■ WHAT YOU SHOULD DO
Starting at the line where "Viewport: 1419px width, 700px height." occurs, reproduce each line through the end of the entries below exactly. Omit every picture.

■ DATA EXTRACT
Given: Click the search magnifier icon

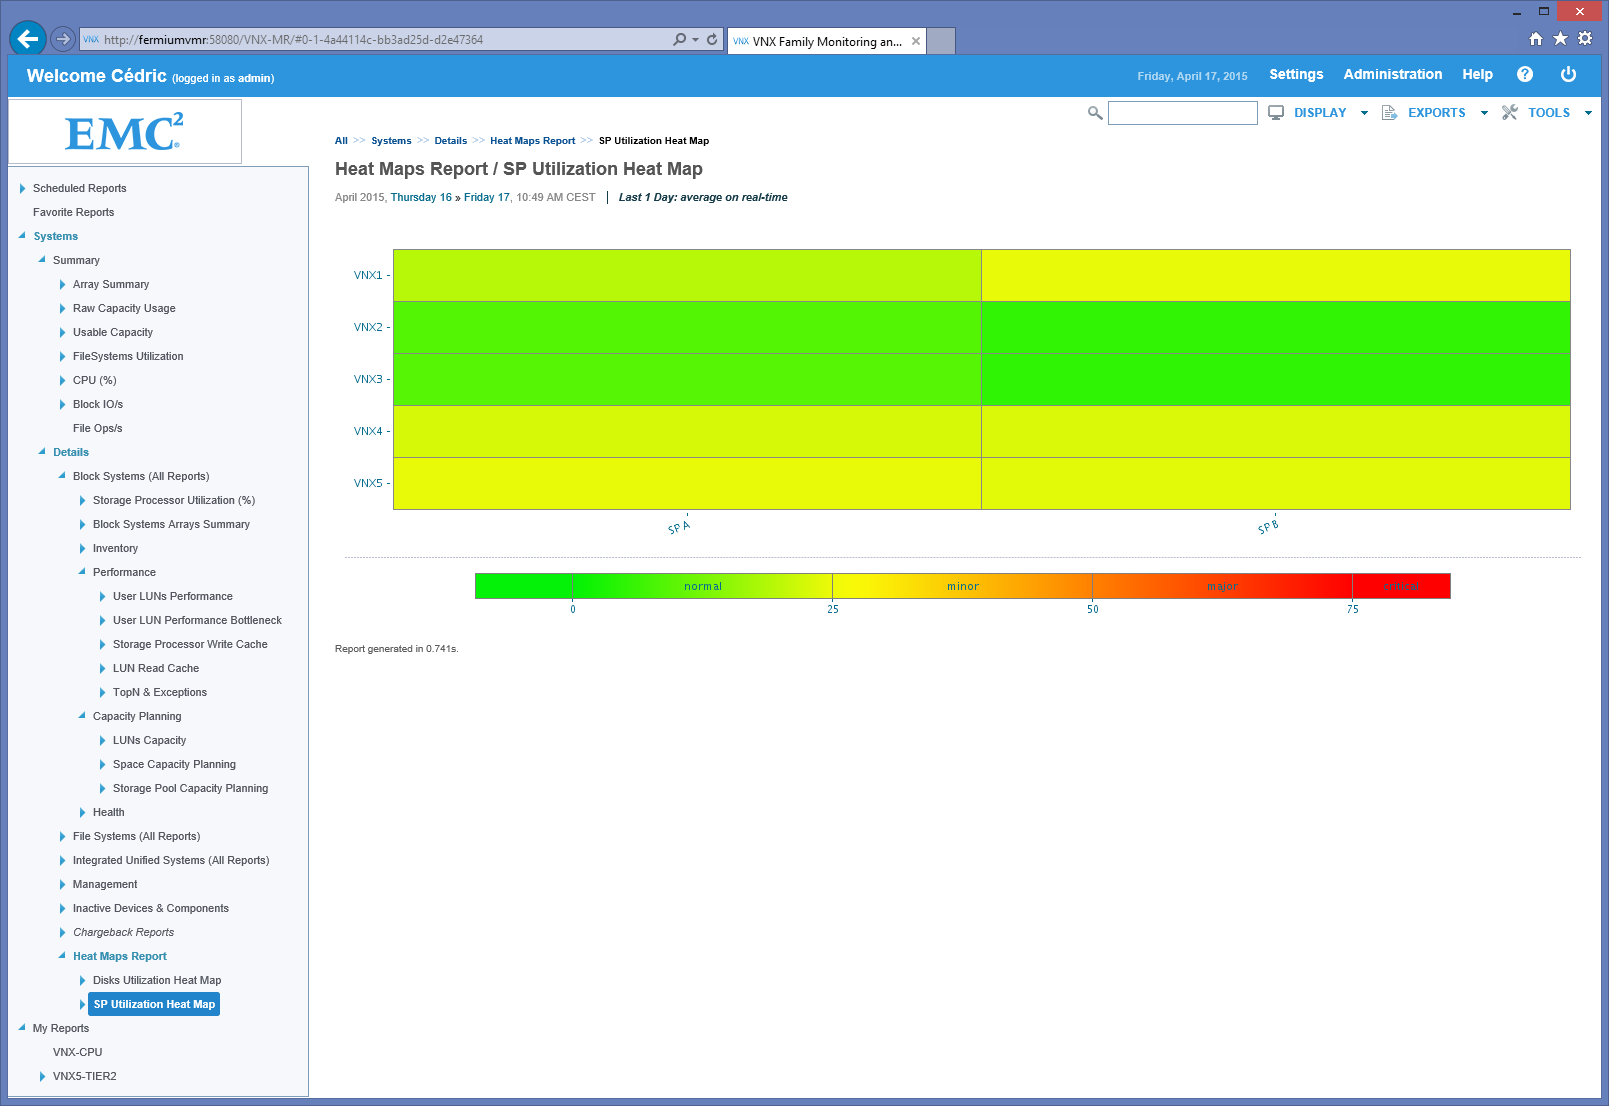Looking at the screenshot, I should pyautogui.click(x=1095, y=113).

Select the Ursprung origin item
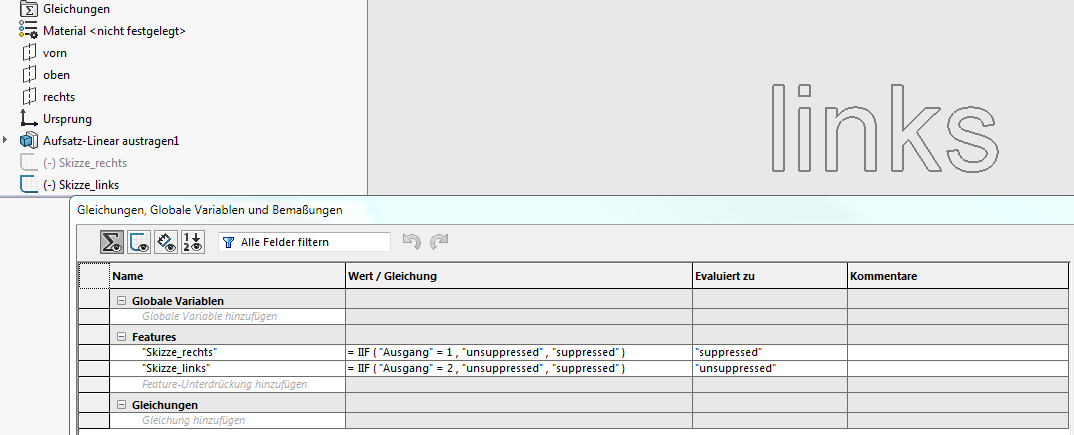pos(67,119)
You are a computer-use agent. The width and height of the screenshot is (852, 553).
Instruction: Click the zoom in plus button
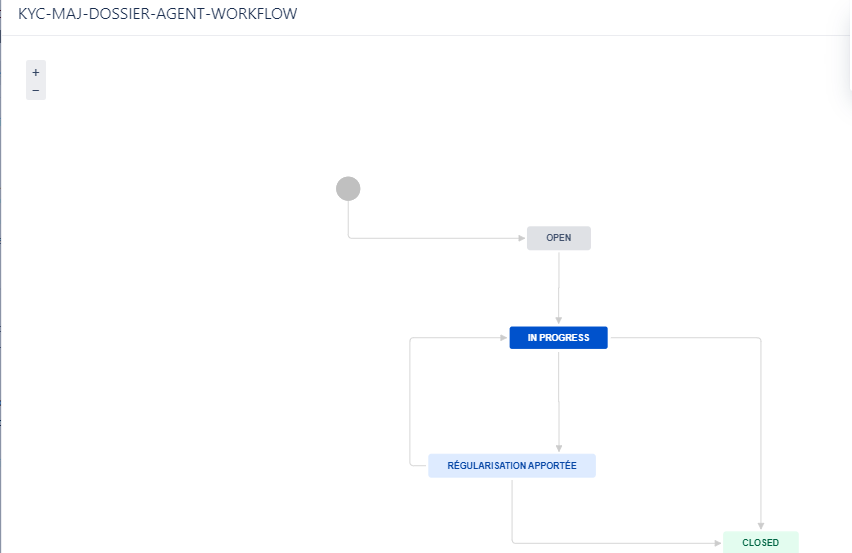point(36,72)
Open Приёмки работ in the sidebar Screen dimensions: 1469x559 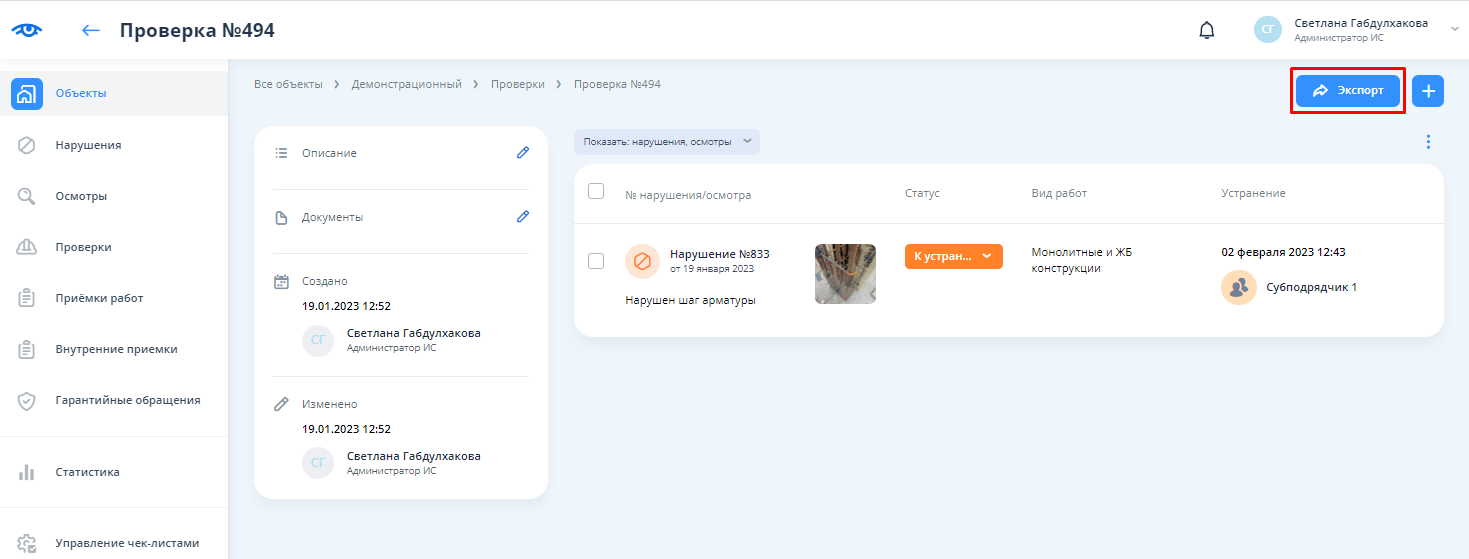coord(99,298)
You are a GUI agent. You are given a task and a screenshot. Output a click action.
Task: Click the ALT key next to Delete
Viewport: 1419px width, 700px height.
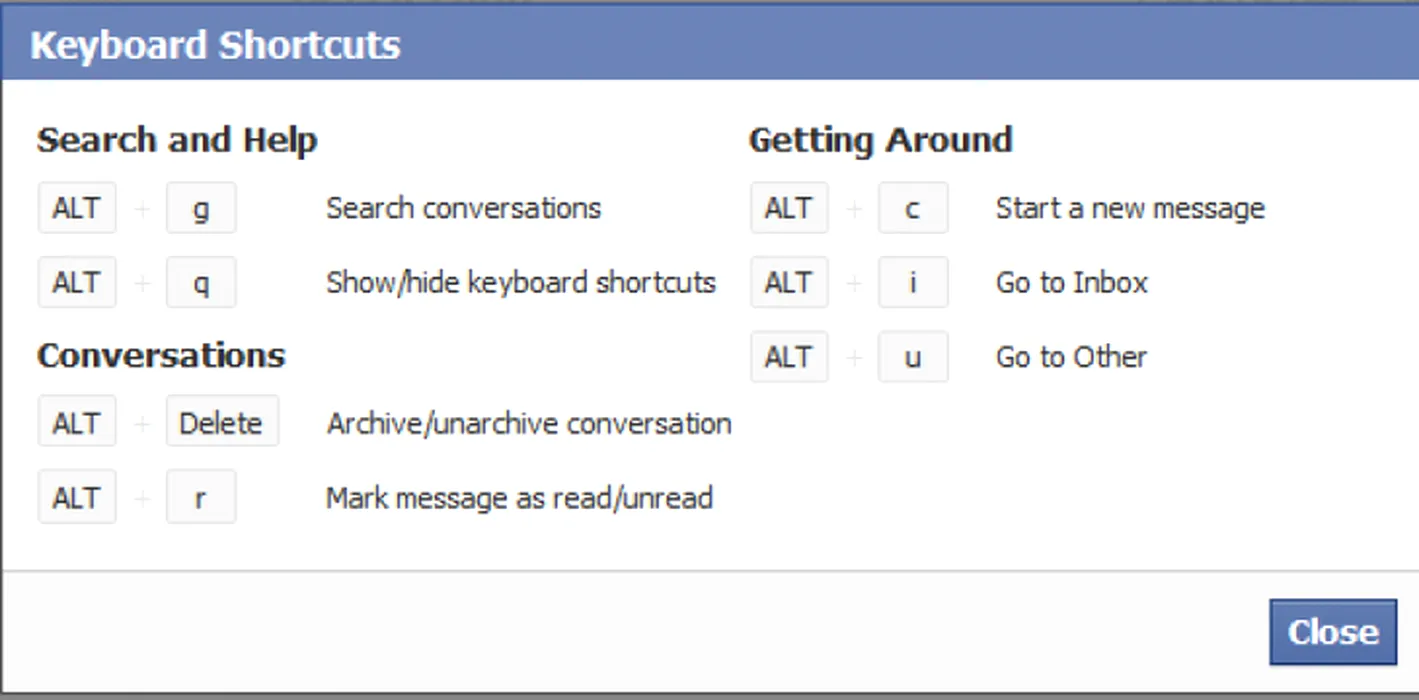click(x=77, y=422)
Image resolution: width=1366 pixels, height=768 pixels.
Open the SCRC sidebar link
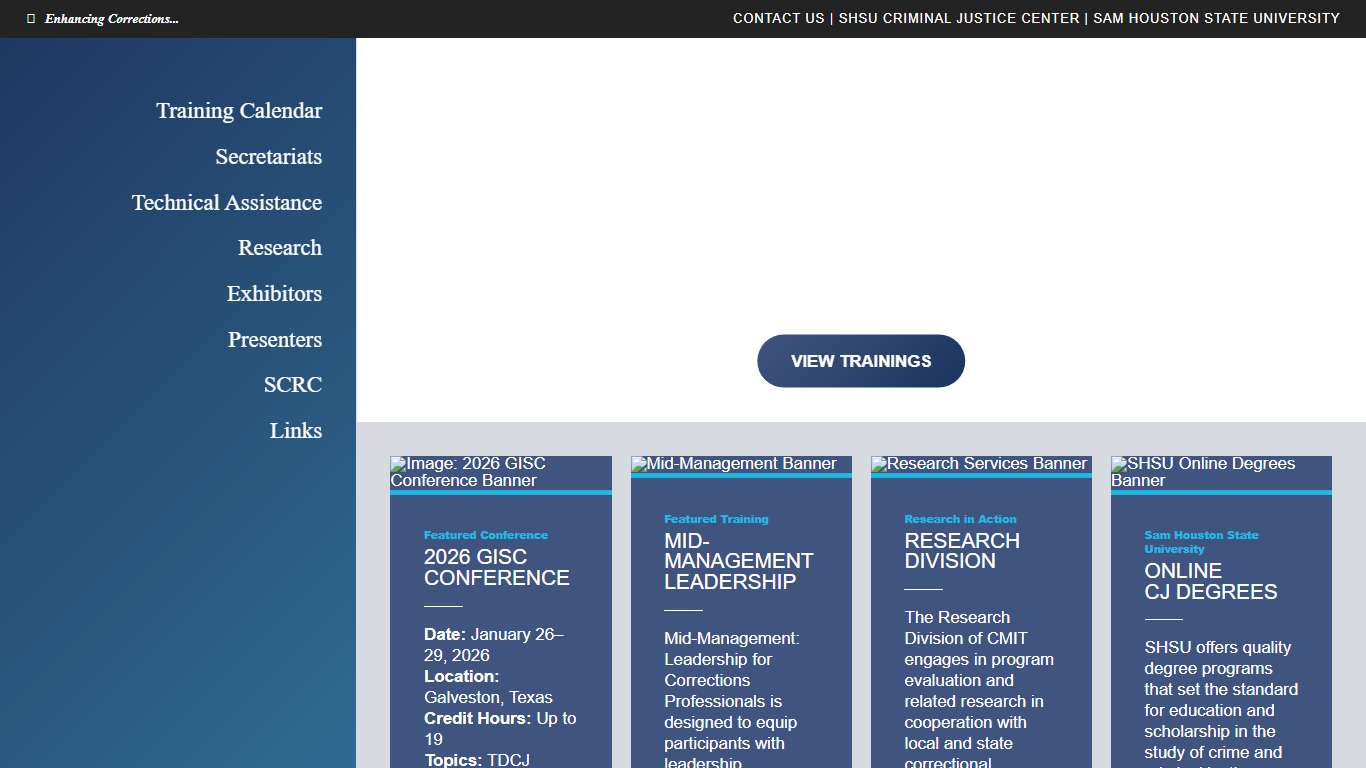tap(291, 385)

■ SOLUTION FOR THIS TASK
Viewport: 1419px width, 700px height.
click(x=77, y=422)
Image resolution: width=1366 pixels, height=768 pixels.
Open the SCRC sidebar link
tap(291, 385)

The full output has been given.